24. The method of claim 23, further comprising: (e) wherein the
step of securing the leading edge of the plow blade includes
selecting a plow blade which has a front surface that is narrower
in width than the width of the leading edge section.
25. The method of claim 24, further comprising: (f) the plow blade
having a front and a back, and positioning the placement of the
plurality of openings so the openings are in front of the plow
blade.
26. The method of claim 25, further comprising: (g) positioning the
placement of the openings so the openings are behind the leading
edge section.
27-39. (canceled)
Description
CROSS REFERENCE TO RELATED APPLICATIONS
[0001] This application is a divisional of and claims the benefit
of U.S. patent application Ser. No. 10/396,619, filed Mar. 25,
2003, entitled "PLOW BLADE WITH WATER PASSAGEWAY."
STATEMENT REGARDING FEDERALLY SPONSORED RESEARCH OR DEVELOPMENT
[0002] Not Applicable
BACKGROUND OF THE INVENTION
[0003] Many types of services are delivered to homes through
conduits installed in relatively shallow underground trenches.

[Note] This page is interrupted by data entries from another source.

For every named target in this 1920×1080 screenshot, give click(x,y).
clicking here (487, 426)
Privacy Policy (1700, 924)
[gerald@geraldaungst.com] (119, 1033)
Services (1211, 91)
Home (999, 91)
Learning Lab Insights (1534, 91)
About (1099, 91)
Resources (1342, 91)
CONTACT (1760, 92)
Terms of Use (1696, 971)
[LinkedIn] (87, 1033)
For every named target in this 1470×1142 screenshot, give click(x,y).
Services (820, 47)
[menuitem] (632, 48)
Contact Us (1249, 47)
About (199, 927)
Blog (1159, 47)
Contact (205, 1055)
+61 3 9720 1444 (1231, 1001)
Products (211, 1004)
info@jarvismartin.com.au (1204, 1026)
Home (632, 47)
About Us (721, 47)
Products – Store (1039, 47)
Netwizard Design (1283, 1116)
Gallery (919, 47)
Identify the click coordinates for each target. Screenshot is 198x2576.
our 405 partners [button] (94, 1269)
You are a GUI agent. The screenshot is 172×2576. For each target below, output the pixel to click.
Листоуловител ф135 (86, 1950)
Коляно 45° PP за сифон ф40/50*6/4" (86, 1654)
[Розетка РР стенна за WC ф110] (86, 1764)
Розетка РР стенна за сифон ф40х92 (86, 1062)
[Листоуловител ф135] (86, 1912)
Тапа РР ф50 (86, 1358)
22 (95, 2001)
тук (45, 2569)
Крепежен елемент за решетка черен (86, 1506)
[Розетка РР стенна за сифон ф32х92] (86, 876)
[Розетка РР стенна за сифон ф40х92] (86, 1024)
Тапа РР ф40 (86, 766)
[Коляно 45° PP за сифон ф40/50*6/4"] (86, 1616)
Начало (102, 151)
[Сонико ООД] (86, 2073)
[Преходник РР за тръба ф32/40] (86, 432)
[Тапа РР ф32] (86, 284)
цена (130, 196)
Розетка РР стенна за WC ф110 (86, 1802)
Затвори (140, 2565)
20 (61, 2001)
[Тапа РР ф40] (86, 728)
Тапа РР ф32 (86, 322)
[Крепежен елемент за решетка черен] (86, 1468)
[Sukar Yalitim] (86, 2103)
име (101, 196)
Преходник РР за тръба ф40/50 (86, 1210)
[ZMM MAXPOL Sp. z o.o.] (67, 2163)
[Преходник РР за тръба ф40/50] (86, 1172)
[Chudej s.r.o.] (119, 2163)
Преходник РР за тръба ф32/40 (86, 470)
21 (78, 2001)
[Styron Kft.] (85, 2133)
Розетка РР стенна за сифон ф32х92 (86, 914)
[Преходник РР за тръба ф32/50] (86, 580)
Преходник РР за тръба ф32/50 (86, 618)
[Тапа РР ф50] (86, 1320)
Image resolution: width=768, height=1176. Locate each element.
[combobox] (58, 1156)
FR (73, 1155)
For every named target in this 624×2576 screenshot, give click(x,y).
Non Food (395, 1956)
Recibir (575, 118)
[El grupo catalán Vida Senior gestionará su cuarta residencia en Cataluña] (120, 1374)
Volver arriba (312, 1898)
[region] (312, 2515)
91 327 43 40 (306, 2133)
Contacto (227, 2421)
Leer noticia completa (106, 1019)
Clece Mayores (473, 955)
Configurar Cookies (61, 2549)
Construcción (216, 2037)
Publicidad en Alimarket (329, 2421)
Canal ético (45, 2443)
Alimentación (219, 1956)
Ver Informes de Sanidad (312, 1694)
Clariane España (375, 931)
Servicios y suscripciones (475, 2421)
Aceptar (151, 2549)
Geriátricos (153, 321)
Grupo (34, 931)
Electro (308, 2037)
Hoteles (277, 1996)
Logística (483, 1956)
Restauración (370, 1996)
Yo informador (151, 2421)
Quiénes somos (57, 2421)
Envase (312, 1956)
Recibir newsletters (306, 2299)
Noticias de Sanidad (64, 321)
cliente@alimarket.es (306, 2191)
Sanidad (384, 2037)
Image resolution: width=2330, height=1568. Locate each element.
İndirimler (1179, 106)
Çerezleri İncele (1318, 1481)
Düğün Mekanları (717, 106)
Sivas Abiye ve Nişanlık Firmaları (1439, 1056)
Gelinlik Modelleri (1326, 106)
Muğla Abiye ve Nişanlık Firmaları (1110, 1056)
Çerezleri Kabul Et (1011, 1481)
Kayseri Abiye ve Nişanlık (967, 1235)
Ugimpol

These include telephone, television, natural gas, electricity, and
drainage. These utilities are often installed with a plow. FIG. 1
illustrates an example installation of a utility 20 with a prior
art plowing process. A plow 30 is attached to a prime mover,
typically a tractor 10. The tractor 10 propels the plow through the
ground. The plow 10 is relatively narrow and will split the ground
open with a sharpened steel blade. The utility line 20 is
introduced into the ground through a chute 40 that is attached to
and directly behind the blade. The chute 40 holds the ground open
as the utility line 20 is being fed into the desired vertical
position and places the utility line 20 into a horizontal position
at the desired depth under ground.
[0004] An alternate configuration is illustrated in FIG. 2 where
the utility line 20 is laid out on the ground behind its intended
position and then the plow 30 is connected to one end. The plow is
then pulled through the ground in order to pull the utility line 20
into the correct position. In this configuration there is no
chute.
[0005] Depending on the desired depth, size of utility line, and
the ground (soil) conditions (clay, sand, loam, etc.). This process
may be slow and require a large amount of power from the tractor 10
to pull the blade/chute through the ground. To reduce this loading
various efforts have been made to inject liquid to the plow and to
the utility being installed to wet the ground.
[0006] In some past designs the liquid was water, ejected in the
direction of travel of the plow blade, and at the edge of the plow
blade, utilizing the water to assist in the cutting action required
to slice the ground.
[0007] In other designs, useful for applications as illustrated in
FIG. 2, the liquid has been water directed to the area around the
utility line being pulled through the ground to lubricate and
reduce the frictional drag.
[0008] In still other designs water has been directed through long
holes 36 drilled into the blade 34 of the plow 30. Additional
cross-drilled holes threaded to accept cooperating nozzles 38 are
drilled near front edge 32, as illustrated in FIGS. 3 and 4. Water
was then pumped into inlet fitting 37 to route water to the sides
of the plow. This design has proven successful as the lubrication
provided by the water significantly reduces the power necessary to
pull the plow. However this requires complicated manufacturing
processes, with the result that a wear item, the blade, becomes a
relatively expensive component. There exists a need for a blade to
provide this water distribution in a manner, that is less expensive
to initially manufacture and to maintain.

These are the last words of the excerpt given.